Problem to work on
Keep every line in which "admin" occurs and drop the rest of the data.

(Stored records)
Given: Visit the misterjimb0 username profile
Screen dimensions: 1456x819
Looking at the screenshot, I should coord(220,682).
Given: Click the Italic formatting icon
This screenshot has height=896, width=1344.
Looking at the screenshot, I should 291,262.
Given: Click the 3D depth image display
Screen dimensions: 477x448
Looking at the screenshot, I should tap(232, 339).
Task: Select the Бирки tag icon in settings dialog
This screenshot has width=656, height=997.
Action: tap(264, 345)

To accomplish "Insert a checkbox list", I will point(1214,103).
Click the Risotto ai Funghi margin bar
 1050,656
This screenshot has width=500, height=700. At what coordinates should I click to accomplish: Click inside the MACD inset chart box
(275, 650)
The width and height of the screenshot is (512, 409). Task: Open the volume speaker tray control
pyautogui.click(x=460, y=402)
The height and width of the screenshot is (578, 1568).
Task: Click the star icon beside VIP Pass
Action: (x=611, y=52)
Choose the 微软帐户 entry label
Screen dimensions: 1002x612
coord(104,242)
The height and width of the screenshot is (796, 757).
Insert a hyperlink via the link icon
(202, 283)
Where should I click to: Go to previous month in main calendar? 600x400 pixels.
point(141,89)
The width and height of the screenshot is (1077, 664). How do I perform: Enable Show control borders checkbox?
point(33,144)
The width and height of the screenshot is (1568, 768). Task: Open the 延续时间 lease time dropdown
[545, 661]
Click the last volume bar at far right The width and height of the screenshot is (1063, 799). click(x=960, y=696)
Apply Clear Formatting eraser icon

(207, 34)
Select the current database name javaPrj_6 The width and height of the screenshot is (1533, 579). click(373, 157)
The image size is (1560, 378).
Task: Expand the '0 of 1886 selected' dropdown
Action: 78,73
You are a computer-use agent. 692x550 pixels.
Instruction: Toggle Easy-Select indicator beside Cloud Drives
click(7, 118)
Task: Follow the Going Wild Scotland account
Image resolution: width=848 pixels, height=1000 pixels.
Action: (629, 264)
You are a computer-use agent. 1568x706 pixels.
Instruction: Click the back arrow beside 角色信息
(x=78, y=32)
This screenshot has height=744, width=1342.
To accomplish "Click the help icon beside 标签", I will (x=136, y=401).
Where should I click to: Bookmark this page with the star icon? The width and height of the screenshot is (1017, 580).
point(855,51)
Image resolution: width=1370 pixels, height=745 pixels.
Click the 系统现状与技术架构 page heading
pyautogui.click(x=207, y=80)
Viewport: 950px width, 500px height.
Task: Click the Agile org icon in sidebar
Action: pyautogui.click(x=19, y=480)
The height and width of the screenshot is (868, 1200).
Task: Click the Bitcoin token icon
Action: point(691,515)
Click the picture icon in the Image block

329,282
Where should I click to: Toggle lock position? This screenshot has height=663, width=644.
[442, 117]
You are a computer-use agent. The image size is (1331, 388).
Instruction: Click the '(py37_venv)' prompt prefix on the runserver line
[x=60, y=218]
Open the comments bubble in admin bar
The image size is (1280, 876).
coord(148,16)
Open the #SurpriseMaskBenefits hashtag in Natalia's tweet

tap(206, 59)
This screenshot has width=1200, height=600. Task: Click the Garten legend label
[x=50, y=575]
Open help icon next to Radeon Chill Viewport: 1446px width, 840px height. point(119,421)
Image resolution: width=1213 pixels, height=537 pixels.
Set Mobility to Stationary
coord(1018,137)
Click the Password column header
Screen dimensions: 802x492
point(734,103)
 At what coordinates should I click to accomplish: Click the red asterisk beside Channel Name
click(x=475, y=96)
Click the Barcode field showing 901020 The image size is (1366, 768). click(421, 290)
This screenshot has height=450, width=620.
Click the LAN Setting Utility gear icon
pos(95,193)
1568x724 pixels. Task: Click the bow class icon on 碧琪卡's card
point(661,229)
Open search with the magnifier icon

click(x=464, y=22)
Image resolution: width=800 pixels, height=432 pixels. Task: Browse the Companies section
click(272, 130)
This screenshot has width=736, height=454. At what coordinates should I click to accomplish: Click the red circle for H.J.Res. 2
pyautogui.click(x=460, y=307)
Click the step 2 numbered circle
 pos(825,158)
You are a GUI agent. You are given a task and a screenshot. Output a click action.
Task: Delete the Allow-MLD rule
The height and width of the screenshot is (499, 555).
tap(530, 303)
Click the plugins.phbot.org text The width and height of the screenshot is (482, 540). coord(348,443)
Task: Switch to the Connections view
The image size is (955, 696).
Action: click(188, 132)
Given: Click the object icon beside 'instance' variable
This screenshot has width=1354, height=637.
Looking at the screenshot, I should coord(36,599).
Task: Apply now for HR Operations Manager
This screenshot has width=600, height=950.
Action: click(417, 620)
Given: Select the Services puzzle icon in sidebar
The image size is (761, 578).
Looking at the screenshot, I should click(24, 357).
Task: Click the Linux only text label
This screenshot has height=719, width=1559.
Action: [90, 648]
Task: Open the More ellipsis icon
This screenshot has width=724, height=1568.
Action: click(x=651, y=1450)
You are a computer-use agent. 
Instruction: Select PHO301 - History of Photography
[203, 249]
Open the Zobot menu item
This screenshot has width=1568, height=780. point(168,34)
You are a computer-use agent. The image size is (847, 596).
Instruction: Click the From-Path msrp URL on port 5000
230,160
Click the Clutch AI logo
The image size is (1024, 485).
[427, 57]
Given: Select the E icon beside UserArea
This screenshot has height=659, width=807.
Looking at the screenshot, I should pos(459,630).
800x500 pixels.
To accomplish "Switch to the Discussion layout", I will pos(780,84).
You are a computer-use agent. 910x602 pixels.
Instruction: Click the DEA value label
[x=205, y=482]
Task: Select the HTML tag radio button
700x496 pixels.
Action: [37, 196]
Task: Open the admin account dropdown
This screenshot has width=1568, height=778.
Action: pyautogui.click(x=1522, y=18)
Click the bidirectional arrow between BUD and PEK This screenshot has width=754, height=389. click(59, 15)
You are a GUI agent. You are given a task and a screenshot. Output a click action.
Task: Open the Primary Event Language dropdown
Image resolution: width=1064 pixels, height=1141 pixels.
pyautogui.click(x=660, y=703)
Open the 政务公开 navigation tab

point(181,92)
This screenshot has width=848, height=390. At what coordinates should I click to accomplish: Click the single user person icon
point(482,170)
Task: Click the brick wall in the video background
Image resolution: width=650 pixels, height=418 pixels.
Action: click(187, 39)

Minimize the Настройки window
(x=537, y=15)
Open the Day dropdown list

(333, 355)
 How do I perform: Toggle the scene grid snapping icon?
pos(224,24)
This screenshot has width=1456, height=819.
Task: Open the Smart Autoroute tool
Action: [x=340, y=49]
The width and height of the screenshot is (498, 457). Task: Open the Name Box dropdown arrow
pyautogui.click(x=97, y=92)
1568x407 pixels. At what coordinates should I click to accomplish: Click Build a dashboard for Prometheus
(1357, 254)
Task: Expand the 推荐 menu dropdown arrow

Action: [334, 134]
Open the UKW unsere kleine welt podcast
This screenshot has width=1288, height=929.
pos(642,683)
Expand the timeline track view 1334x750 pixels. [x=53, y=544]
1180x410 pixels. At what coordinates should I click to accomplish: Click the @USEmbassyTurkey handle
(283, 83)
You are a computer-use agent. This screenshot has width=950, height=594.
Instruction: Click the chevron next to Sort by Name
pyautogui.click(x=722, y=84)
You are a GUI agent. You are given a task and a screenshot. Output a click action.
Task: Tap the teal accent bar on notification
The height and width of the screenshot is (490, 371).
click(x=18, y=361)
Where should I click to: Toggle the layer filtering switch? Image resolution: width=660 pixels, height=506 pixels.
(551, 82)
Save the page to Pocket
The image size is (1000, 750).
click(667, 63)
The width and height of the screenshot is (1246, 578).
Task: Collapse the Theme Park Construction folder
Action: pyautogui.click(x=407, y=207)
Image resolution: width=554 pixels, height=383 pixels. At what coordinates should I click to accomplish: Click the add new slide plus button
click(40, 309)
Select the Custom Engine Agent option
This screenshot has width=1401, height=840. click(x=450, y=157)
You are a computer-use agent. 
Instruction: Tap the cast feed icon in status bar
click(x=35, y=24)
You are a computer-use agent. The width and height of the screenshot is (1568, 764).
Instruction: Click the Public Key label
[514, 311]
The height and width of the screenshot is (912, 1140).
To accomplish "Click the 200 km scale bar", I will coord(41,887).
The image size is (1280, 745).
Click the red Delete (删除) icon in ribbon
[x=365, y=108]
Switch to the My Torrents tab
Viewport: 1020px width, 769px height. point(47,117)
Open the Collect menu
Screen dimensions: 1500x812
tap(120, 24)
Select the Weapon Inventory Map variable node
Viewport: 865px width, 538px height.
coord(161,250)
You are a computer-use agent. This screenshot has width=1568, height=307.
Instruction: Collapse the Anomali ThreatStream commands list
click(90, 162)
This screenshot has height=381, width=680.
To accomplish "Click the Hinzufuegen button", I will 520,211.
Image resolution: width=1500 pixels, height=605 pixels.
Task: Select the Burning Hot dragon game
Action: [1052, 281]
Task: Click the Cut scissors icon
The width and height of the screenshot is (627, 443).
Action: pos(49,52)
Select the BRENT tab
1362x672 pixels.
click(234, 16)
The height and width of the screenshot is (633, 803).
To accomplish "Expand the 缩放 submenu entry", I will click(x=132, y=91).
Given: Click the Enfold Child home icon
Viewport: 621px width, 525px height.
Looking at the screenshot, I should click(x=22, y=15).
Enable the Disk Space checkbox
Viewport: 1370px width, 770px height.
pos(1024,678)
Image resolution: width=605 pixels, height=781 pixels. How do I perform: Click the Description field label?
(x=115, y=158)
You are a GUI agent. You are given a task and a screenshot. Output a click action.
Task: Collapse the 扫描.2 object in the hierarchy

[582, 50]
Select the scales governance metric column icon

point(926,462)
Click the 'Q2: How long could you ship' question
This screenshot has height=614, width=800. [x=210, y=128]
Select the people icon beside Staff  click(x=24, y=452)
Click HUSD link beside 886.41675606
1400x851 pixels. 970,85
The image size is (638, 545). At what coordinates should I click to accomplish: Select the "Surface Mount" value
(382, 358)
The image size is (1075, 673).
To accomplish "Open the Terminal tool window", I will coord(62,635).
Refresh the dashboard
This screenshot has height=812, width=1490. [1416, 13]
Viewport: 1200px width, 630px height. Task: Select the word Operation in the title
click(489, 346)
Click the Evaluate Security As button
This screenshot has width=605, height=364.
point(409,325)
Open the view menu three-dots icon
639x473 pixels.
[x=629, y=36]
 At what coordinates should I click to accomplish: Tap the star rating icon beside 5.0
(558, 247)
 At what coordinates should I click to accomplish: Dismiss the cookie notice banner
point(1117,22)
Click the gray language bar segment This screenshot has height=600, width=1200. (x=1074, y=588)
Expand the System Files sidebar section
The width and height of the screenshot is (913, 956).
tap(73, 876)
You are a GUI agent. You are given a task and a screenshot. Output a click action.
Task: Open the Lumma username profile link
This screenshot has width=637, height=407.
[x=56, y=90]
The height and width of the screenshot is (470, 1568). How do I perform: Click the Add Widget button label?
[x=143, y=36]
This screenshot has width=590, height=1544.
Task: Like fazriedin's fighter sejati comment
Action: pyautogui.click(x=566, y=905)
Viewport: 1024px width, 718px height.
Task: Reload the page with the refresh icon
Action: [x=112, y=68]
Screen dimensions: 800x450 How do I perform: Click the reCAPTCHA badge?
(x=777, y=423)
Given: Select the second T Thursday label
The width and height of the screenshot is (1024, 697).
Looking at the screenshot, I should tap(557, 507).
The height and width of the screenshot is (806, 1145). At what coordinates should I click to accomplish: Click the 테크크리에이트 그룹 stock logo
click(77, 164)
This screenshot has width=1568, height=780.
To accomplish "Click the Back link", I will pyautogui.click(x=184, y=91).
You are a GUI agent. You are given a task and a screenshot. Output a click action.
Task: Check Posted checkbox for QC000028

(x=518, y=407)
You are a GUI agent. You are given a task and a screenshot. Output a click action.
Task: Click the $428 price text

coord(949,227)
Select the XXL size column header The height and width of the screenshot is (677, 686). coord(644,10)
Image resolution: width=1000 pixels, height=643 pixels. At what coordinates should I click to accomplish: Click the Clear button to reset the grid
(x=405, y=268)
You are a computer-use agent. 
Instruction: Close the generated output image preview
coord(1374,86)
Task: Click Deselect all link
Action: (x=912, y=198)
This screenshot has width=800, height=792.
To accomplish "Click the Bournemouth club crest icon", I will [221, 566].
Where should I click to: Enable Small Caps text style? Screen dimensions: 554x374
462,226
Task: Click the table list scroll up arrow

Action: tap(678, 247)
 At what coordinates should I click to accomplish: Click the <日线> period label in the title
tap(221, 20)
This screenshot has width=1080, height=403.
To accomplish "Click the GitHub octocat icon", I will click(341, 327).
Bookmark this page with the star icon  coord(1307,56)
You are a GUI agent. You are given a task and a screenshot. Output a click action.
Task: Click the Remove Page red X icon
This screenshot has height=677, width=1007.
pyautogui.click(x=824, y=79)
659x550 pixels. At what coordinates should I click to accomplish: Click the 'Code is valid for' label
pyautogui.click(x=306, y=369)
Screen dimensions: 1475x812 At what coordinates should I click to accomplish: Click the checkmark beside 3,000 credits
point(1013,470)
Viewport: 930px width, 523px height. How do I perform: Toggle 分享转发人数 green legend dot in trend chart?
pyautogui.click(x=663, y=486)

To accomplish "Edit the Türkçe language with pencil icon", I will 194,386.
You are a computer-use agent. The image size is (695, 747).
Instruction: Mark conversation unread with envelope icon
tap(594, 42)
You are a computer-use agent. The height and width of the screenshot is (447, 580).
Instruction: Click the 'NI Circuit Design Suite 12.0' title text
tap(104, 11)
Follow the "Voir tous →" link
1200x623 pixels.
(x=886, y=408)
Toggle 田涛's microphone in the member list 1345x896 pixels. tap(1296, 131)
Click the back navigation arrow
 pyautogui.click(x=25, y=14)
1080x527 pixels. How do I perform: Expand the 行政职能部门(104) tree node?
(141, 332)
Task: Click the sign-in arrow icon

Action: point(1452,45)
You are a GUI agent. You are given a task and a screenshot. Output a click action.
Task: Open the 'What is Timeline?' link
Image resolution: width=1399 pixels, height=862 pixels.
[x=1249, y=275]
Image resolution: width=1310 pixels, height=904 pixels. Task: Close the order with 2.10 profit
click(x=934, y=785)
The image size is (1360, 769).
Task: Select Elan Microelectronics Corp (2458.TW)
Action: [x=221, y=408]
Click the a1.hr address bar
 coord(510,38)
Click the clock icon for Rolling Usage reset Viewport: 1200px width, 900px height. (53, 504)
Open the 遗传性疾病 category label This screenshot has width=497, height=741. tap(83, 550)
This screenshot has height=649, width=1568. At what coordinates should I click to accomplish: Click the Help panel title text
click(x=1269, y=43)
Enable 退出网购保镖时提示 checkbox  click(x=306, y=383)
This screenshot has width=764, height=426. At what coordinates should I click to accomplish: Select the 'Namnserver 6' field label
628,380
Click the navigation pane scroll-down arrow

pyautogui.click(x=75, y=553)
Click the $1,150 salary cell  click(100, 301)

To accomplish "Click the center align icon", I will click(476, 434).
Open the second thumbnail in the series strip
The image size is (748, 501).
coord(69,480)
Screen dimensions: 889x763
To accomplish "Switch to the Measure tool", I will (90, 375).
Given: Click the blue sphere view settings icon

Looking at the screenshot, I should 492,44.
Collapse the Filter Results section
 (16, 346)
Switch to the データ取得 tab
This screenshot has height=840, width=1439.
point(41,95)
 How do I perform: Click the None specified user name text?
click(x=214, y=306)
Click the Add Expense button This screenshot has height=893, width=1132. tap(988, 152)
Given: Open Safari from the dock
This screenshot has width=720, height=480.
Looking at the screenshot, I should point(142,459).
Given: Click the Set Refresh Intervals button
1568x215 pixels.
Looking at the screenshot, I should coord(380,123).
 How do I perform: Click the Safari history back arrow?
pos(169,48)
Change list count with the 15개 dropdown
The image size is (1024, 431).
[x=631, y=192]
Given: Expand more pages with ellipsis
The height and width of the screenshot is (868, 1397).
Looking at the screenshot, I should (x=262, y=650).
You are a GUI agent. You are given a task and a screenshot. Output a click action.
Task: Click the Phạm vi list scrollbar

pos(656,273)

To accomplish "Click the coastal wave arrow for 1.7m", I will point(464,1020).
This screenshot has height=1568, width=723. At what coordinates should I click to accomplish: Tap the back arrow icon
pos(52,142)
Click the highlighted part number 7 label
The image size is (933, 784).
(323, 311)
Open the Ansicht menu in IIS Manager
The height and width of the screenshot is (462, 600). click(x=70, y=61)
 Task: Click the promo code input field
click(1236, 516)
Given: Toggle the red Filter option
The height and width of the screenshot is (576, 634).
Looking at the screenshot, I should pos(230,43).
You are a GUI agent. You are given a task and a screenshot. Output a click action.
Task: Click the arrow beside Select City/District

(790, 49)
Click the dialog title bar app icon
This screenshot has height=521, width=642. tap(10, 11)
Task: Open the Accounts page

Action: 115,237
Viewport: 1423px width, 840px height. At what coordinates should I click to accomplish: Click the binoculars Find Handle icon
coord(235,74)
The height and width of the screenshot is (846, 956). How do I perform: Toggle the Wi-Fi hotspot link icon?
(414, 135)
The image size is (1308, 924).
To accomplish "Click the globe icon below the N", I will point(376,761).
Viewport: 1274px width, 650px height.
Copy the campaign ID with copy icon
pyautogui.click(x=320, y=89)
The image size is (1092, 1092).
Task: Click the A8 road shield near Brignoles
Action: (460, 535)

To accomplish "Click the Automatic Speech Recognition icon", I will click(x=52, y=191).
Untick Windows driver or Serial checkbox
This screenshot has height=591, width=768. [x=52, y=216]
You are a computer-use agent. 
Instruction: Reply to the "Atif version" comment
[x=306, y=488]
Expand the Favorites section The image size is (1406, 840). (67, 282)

Expected output
Open the comments bubble in admin bar
Task: Open the admin account dropdown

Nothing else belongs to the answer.